(Stored data)
........

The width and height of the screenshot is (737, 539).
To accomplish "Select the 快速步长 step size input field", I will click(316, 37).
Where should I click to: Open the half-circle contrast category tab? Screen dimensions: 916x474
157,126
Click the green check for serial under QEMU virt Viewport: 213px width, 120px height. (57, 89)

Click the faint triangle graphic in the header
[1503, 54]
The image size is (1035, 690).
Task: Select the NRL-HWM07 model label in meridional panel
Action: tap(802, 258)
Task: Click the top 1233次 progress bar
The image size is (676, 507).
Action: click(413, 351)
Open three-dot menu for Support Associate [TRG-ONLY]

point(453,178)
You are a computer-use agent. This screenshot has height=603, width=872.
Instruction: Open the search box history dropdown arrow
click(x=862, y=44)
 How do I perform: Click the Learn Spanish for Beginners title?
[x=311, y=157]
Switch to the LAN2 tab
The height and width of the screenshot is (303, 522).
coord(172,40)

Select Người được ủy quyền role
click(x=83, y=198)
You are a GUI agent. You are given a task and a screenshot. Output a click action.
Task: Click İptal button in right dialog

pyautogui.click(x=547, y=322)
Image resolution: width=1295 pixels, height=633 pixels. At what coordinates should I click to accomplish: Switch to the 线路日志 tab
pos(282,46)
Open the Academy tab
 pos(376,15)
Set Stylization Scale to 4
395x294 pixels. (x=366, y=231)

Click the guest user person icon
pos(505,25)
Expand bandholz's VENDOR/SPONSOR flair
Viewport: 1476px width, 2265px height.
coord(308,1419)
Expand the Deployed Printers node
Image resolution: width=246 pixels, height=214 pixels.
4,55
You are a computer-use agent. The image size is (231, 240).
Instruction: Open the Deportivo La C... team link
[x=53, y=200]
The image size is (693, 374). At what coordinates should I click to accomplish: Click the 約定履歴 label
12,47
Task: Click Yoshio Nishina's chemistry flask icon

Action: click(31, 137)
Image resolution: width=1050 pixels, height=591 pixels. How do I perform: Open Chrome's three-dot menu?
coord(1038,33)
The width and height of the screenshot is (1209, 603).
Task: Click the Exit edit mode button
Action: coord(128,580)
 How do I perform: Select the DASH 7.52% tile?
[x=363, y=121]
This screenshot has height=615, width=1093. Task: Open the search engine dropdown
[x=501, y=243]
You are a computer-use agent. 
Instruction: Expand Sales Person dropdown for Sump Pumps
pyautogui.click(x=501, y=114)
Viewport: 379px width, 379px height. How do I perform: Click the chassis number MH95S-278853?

........

__STATED GOAL__
Rewrite the items from the line containing "Task: Click the top 1233次 progress bar" through the end of the items, swapping "Instruction" for "Directive" wherever it occurs and leaving everything else unchanged.

__FINAL ANSWER__
Task: Click the top 1233次 progress bar
The image size is (676, 507).
Action: click(413, 351)
Open three-dot menu for Support Associate [TRG-ONLY]

point(453,178)
You are a computer-use agent. This screenshot has height=603, width=872.
Directive: Open the search box history dropdown arrow
click(x=862, y=44)
 How do I perform: Click the Learn Spanish for Beginners title?
[x=311, y=157]
Switch to the LAN2 tab
The height and width of the screenshot is (303, 522).
coord(172,40)

Select Người được ủy quyền role
click(x=83, y=198)
You are a GUI agent. You are given a task and a screenshot. Output a click action.
Task: Click İptal button in right dialog

pyautogui.click(x=547, y=322)
Image resolution: width=1295 pixels, height=633 pixels. At what coordinates should I click to accomplish: Switch to the 线路日志 tab
pos(282,46)
Open the Academy tab
 pos(376,15)
Set Stylization Scale to 4
395x294 pixels. (x=366, y=231)

Click the guest user person icon
pos(505,25)
Expand bandholz's VENDOR/SPONSOR flair
Viewport: 1476px width, 2265px height.
coord(308,1419)
Expand the Deployed Printers node
Image resolution: width=246 pixels, height=214 pixels.
4,55
You are a computer-use agent. The image size is (231, 240).
Directive: Open the Deportivo La C... team link
[x=53, y=200]
The image size is (693, 374). At what coordinates should I click to accomplish: Click the 約定履歴 label
12,47
Task: Click Yoshio Nishina's chemistry flask icon

Action: click(31, 137)
Image resolution: width=1050 pixels, height=591 pixels. How do I perform: Open Chrome's three-dot menu?
coord(1038,33)
The width and height of the screenshot is (1209, 603).
Task: Click the Exit edit mode button
Action: coord(128,580)
 How do I perform: Select the DASH 7.52% tile?
[x=363, y=121]
This screenshot has height=615, width=1093. Task: Open the search engine dropdown
[x=501, y=243]
You are a computer-use agent. 
Directive: Expand Sales Person dropdown for Sump Pumps
pyautogui.click(x=501, y=114)
Viewport: 379px width, 379px height. How do I perform: Click the chassis number MH95S-278853?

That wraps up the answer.